Dijelaskan Febby Intan, Marketing Director Blue Bird Indonesia, aplikasi My Blue Bird menunjukkan performa signifkan, terlebih pada jumlah pengguna. Ia mengungkapkan, jumlah pengguna aktif aplikasi tersebut kini berkisar 250 ribu orang.

"Mainly ada di Jabodetabek, pertumbuhan dari bulan ke bulan juga meningkat 10 sampai 15 persen," kata Febby kepada Tekno Liputan6.com seusai pengumuman kemitraan Blue Bird dan Mastercard di kawasan Senayan, Jakarta, Jumat (9/12/2016).

Pertumbuhan pengguna aktif aplikasi My Blue Bird, dinilai Febby berkelanjutan. Dalam arti, jumlah pengguna tidak mengalami penurunan dari bulan ke bulan.

"Untungnya, pengguna kami jumlahnya tidak sekali melejit, lalu langsung turun. Secara monthly basis itu sustainable dan kami yakin akan perlahan meningkat," ujar Febby optimistis.

Lantas, bagaimana kiat Blue Bird menggenjot awareness masyarakat terhadap aplikasinya agar bisa bersaing dengan kompetitor?

Febby mengatakan, Blue Bird tidak ambil pusing dengan hal itu. Bahkan, pihaknya tidak mengganggap ini sebagai persaingan. "Kita lebih mengutamakan untuk bisa meng-improve servis dari technology point of view dan juga memberikan fitur-fitur lebih berarti buat customer. Maksudnya, kita memanfaatkan strength yang kita punya, yang mereka tidak ada," tutur Febby.
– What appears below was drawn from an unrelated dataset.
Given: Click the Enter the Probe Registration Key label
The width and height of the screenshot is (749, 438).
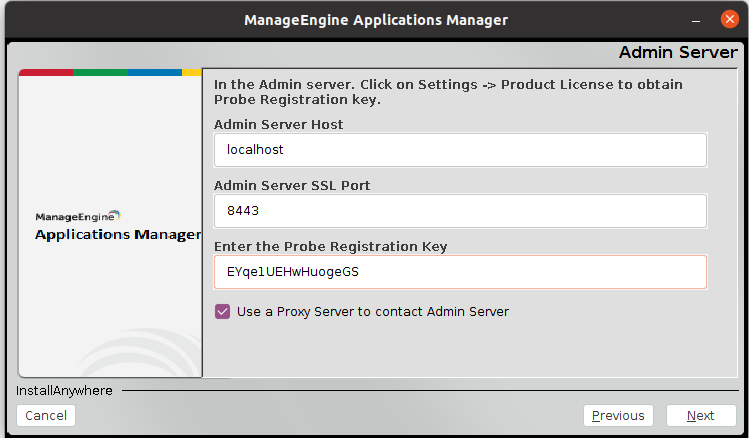Looking at the screenshot, I should pos(330,246).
"Memang, saat ini kita belum bisa head-to-head secara langsung, karena (aplikasi) kita kan juga baru dirilis bulan Mei 2016 lalu. Jadi, saat ini kita masih melihat apa yang customer butuhkan saat pemesanan, saat di dalam kendaraan, bahkan setelah selesai melakukan perjalanan. Ini yang masih kita gerakkan. Kita juga mencari mitra kerja sama untuk memberikan benefit yang valuable kepada customer, seperti Mastercard," papar Febby menambahkan.

Terkait kemitraan Blue Bird dengan Mastercard berupa metode cashless payment via kartu kredit berlogo Mastercard, ia juga mengatakan berapa persentase pengguna yang memakai metode nontunai di aplikasi My Blue Bird, mengingat sistem ini juga perlahan mulai diadopsi oleh penyedia layanan lainnya.

"Sama seperti pertumbuhan pengguna aktif, kami sudah memiliki sekitar 15 persen pengguna yang memakai nontunai, sisanya masih menggunakan cash dan voucher," ungkap Febby.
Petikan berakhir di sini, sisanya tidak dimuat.